Re-elected Hialeah Mayor gloats with plane banner

Re-elected Hialeah Mayor gloats with plane banner
  • Sumo

Look! Up in the sky! It’s a bird! No, it’s a plane.

Yeah, it’s a plane. A political plane with a message.

Look! Up in the sky! It's a bird! No, it's a plane. Really. A political plane.

It wasn’t enough for Hialeah Mayor Carlos “Castro” Hernandez to win with 81 percent of the vote Tuesday. It wasn’t enough to usher in two of his lackeys on the Seguro Que Yes Council.

Nooooooo. Hernandez had to take it to the schoolyard Thursday — a la nya-na, nya-na, boo boo — with a plane towing a banner over the City of Progress, poking fun at former Mayor Julio Martinez, who lost badly Tuesday, and former Mayor Raul Martinez, who also lost since he had supported The Other Martinez’s bid and who Hernandez thinks is the architect of everything.

Raul y Julio – Los Miserables Se Entienden,” is what it said. Or what we think it said, because the letters seemed to get smaller or eaten up toward the end of the banner. “Raul and Julio — The Miserable Ones Understand Each Other.”

If you can read this, you're flying too high.

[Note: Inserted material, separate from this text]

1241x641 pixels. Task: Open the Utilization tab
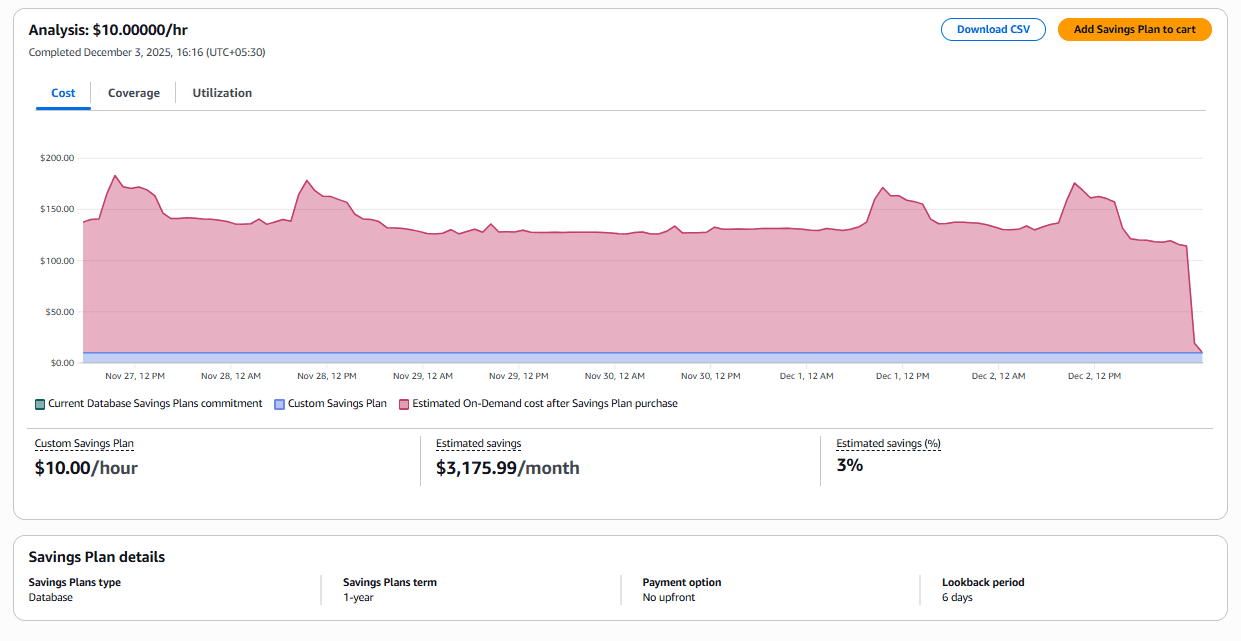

See? The very paranoid Hernandez and his campaign crusader Sasha Tirador, who apparently lives in the past, always blame Raul Martinez for everything and think he was behind not just Julio Martinez’s challenge but every single opponent of the mayor’s rubber-stamp council. Ladra really doubts that Raul — who is said to be trying to reinvent himself for possible state or higher office — had much to do with the campaign, but Hernandez and Tirador will take every chance they can to spit in his face.

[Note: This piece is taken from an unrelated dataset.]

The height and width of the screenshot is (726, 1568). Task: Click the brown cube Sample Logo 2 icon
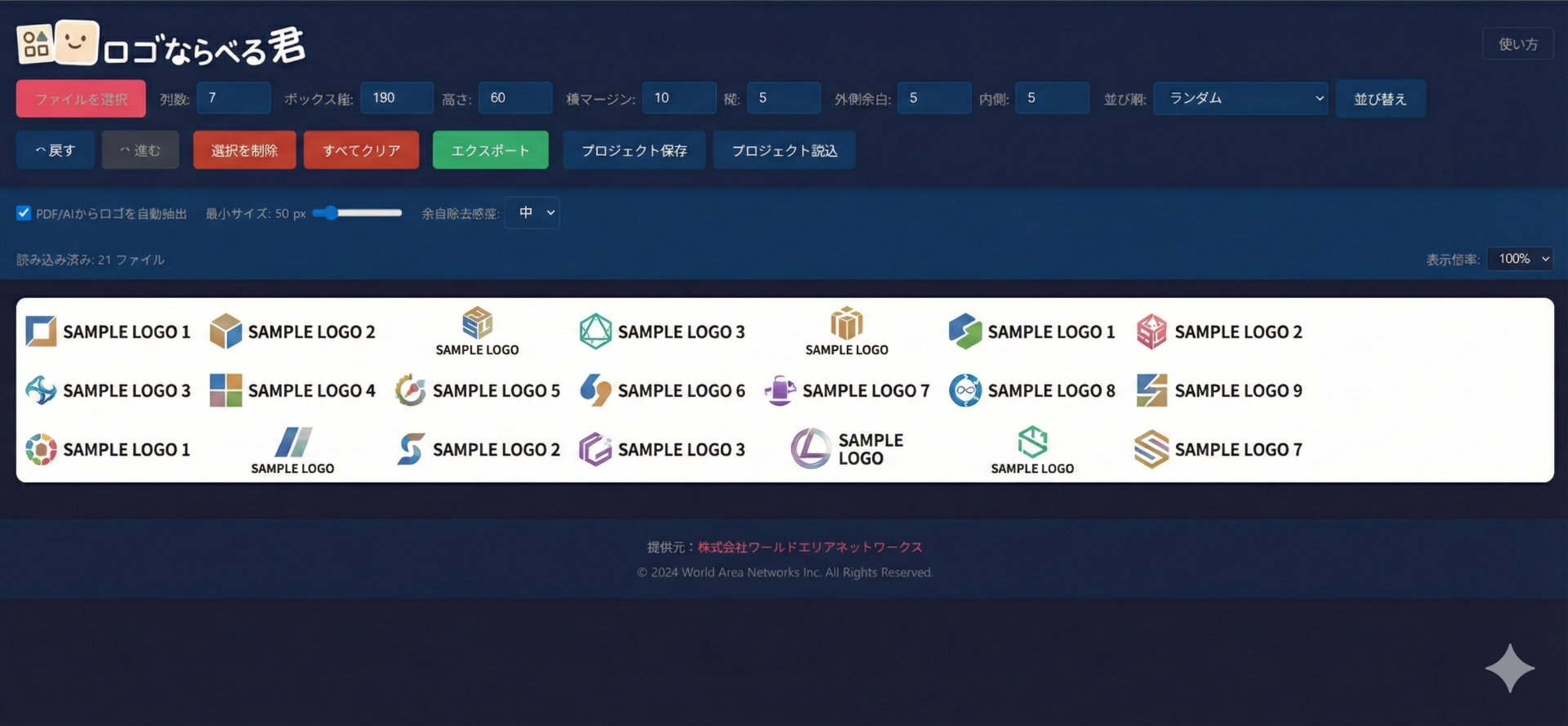(x=225, y=332)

Even with a silly, immature banner towed behind a yellow plane for $599 an hour. That’s how much it cost at Aerial Banners at North Perry Airport, which has the yellow planes like the one in Hialeah’s sky Thursday. And I guess this is the best thing the mayor could think of doing two days after being elected in one of the lowest turnouts in Hialeah’s history.

Neither Hernandez nor Tirador nor the mayor’s chief of staff, Arnie Alonso, returned my calls Thursday to not only chide them on their childishness, but also ask some more serious questions, like:

Is this a legal campaign expense? And if it is, was there a legally required disclaimer?

And if there was, what is the point if you can’t read it?